* Fragmento de lectura
>>>

Jordi, bajo la piel de Merlín. Un Julio Verne llamado Joan. Josep y el alambique de las emociones. La generosidad de tres hermanos. Un tallarín de rodaballo. Un pato curado. El camarero venezolano. Un sumiller entregado. Un cabracho entronizado. Un libro viejo, la vida entre platos, seis horas en el Celler y …tic-toc, tic-toc… un ‘Erase una vez’.
El día después de saborear la vida en la casa de los Roca, leí en ‘El camino de Swann’: «en el mismo instante en que aquel trago, con las migas del bollo, tocó mi paladar, me estremecí…». Subrayé la frase y dejé abierta la novela, una de las siete de ‘En Busca del Tiempo perdido’ de Marcel Proust, sobre la cama. Me tumbé, cerré los ojos y, como si el tiempo no hubiese pasado, comencé a revivir el festín de ese sábado tímidamente soleado en Girona. Lo reviví y, como pasa con la legendaria magdalena mojada en té, también me estremecí recordando el postre de Jordi que homenajea la obra de Proust. Un dulce sueño que sabía –no es metáfora– a papel añejo, a libro viejo y a galleta impregnada de niñez. Lo reviví –insisto–, me estremecí y, con mis pensamientos, comencé a escribir la crónica de seis horas en la nube del Celler. Las fábulas de un espía que escuchó, ante una mesa con tres rocas en su epicentro, la melodía de unos versos de Jacob Fijman: «Un árbol canta como un niño/ piadoso/ todo blanco de estrellas».
I. LA BIENVENIDA
Erase una vez un lugar llamado el Celler. El Celler de Can Roca. En su fachada, miles de jazmines desbordados. Entre ellos, seductoras ventanas que insinuaban lo que, tras el cristal, pasaba. Cocineros ataviados con largos y elegantes gorros se movían de un lado a otro dando cuerda a la maquinaria de un reloj que marcaba rotundo su tic-toc. Alquimias a espuertas, fantasías maridadas, un banquete con alas.

<<<

* Detalles de la tarea
Continúa la crónica sobre El Celler de Can Roca a partir de su última frase. Las filas no intervienen en esta tarea.

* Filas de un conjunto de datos
>>>

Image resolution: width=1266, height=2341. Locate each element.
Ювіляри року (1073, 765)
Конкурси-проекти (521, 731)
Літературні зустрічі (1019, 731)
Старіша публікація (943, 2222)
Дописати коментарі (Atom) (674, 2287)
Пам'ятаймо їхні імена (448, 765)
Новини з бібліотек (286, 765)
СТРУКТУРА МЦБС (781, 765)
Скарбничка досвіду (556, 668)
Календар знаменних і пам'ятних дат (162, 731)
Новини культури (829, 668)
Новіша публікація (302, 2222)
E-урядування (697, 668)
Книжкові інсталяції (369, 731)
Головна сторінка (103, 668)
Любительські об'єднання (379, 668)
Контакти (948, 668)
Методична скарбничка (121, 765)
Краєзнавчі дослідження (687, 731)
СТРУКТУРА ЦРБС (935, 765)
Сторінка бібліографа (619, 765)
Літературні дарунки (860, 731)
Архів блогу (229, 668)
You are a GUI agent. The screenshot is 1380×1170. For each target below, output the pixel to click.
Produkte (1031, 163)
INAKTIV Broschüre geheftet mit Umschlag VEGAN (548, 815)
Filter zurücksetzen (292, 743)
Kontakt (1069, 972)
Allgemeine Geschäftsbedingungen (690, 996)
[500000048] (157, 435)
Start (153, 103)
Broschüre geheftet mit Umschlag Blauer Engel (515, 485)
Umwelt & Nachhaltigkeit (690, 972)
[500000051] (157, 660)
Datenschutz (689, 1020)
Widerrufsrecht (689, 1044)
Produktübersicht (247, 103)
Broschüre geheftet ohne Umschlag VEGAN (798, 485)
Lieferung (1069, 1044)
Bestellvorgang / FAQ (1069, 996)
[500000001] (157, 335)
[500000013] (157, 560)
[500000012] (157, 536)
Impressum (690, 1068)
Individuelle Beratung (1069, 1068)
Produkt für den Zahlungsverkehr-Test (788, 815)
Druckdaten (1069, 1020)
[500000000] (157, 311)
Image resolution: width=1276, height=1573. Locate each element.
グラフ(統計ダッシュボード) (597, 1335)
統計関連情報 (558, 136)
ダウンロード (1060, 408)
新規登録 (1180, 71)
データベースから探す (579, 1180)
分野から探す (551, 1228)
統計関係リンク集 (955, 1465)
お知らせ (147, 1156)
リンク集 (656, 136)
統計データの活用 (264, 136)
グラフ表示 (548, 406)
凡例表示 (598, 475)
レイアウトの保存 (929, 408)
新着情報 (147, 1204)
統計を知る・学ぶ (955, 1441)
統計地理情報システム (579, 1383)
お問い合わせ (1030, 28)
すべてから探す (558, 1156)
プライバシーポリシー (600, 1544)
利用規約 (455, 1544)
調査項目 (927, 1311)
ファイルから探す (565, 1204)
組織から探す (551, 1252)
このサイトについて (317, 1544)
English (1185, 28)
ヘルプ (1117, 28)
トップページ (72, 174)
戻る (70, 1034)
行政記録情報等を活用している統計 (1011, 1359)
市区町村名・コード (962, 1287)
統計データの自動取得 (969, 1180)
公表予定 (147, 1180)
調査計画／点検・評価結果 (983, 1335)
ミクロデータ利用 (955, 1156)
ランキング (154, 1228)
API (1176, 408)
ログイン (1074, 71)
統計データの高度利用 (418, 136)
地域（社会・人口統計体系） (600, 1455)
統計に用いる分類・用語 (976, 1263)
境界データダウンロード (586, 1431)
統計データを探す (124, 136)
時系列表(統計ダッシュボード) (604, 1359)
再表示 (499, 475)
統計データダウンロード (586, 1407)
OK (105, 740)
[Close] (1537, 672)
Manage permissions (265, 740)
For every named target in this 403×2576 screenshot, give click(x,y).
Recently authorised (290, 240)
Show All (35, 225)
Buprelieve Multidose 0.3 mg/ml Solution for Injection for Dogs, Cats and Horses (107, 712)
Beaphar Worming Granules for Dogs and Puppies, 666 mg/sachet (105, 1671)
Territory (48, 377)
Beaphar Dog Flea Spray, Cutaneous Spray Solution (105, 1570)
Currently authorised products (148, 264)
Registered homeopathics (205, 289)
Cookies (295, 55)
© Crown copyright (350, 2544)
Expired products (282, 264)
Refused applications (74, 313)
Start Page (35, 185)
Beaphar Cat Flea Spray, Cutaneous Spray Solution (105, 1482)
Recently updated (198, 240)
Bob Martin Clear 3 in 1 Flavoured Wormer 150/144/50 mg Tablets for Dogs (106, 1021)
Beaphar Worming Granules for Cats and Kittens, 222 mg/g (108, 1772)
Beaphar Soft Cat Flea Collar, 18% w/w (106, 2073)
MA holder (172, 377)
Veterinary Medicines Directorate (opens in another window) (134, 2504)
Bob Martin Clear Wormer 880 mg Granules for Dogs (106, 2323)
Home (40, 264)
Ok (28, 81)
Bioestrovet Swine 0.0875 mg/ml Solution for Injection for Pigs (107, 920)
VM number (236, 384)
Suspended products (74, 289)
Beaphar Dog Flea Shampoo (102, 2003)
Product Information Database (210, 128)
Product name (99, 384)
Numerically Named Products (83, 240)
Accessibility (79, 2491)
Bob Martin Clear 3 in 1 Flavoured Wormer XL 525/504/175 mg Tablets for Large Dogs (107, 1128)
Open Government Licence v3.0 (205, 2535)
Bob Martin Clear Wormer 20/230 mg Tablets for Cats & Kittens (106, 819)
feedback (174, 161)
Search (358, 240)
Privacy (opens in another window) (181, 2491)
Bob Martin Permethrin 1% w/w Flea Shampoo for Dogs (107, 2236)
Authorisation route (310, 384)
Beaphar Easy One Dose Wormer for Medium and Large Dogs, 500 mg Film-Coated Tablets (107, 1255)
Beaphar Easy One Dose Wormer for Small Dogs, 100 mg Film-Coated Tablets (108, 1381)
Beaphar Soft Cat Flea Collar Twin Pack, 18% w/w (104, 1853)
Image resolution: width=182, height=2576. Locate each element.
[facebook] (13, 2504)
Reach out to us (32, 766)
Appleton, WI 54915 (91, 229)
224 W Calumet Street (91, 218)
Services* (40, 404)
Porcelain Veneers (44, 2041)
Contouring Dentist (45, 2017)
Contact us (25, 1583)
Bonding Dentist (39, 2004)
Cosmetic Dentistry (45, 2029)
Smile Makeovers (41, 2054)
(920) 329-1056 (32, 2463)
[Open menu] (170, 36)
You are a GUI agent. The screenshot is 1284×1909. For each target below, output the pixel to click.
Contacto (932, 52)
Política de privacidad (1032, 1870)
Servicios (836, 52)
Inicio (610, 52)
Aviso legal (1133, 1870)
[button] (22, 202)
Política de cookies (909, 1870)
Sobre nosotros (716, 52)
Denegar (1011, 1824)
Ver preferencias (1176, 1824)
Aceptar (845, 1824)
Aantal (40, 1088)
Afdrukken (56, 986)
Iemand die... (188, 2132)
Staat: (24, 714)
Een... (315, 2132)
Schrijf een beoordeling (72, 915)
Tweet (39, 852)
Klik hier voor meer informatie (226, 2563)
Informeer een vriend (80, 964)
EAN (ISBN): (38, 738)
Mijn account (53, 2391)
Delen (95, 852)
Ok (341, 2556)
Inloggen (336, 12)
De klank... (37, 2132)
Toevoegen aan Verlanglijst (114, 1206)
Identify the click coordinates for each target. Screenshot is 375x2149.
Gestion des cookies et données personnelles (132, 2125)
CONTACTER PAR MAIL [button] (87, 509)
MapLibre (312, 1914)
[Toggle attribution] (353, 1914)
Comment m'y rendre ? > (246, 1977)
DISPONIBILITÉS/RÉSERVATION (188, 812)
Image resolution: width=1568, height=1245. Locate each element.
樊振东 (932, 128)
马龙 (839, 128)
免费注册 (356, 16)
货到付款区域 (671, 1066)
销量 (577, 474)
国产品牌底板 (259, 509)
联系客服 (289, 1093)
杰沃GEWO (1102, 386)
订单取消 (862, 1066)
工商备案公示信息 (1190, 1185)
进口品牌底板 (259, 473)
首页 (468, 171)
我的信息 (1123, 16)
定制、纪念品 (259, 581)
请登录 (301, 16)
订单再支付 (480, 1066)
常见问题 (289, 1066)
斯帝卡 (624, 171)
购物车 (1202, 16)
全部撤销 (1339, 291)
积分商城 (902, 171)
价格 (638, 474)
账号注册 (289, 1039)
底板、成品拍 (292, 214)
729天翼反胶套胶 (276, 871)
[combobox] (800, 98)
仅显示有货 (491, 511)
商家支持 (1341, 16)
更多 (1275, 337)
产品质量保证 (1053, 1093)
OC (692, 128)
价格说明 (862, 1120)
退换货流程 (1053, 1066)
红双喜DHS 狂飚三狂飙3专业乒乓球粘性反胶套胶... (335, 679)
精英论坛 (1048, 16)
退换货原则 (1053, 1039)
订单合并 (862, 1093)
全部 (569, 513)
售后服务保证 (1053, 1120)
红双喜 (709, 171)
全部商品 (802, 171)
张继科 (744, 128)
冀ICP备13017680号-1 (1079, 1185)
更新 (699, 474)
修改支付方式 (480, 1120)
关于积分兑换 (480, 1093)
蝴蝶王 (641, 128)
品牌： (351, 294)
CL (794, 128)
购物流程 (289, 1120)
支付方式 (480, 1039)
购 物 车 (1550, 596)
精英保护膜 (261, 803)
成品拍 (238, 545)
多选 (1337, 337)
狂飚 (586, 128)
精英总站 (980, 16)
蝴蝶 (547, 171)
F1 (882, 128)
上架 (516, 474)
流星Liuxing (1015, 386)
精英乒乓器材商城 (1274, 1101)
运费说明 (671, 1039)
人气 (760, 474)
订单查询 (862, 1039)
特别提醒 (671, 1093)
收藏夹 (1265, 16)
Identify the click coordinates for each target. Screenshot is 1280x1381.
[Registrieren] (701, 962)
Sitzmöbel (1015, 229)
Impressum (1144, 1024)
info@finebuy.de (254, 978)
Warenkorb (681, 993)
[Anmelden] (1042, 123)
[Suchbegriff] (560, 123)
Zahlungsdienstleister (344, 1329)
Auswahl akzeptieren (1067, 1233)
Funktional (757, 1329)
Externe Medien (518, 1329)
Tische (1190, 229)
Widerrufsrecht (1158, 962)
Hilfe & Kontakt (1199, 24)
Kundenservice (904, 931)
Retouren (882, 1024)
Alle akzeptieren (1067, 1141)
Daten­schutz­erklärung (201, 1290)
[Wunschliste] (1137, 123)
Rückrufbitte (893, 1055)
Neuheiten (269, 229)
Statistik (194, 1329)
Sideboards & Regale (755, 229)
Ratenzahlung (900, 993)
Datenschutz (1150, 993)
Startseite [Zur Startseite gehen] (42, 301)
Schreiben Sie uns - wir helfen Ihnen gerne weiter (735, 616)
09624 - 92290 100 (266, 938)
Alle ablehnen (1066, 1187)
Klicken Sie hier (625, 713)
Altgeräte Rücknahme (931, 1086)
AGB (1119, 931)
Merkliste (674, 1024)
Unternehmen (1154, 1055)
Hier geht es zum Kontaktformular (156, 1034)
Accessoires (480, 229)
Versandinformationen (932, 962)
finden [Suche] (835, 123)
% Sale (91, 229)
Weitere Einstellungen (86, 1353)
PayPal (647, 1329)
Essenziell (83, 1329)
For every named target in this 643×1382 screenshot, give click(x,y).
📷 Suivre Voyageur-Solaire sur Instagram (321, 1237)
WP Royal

<<<

* Respuesta a la tarea
Como Alicia atravesando el espejo, me colé dentro de la maravillosa casa de comidas. En el recibidor, a mano izquierda, seguía colgando una tradicional caja de madera para el pescado. «Peix fresc», leí en uno de sus costados. Dentro de ella, entre azulada y gris, una hermosa sardina susurrando humildad. «Buenas tardes», me dijo serena antes de que Joan tomara la escena de la bienvenida. «Este año vengo más relajado», le dije al cocinero tras darle un abrazo. Hablamos un rato. Fugaz, como pasa el tiempo en el Celler. «¿Me acompaña?», preguntó un joven camarero vestido con un impoluto traje negro. «Aquí un espía», le dije a la mesa al llegar hasta ella, pasando la palma de la mano sobre su fino mantel. En el centro, tres piedras. Una por cada hermano. A mis espaldas, un bosque, su bosque, encerrado como un tesoro en una urna de cristal. A su sombra, me dejé llevar. «Todo blanco de estrellas». Como en el verso de Fijman.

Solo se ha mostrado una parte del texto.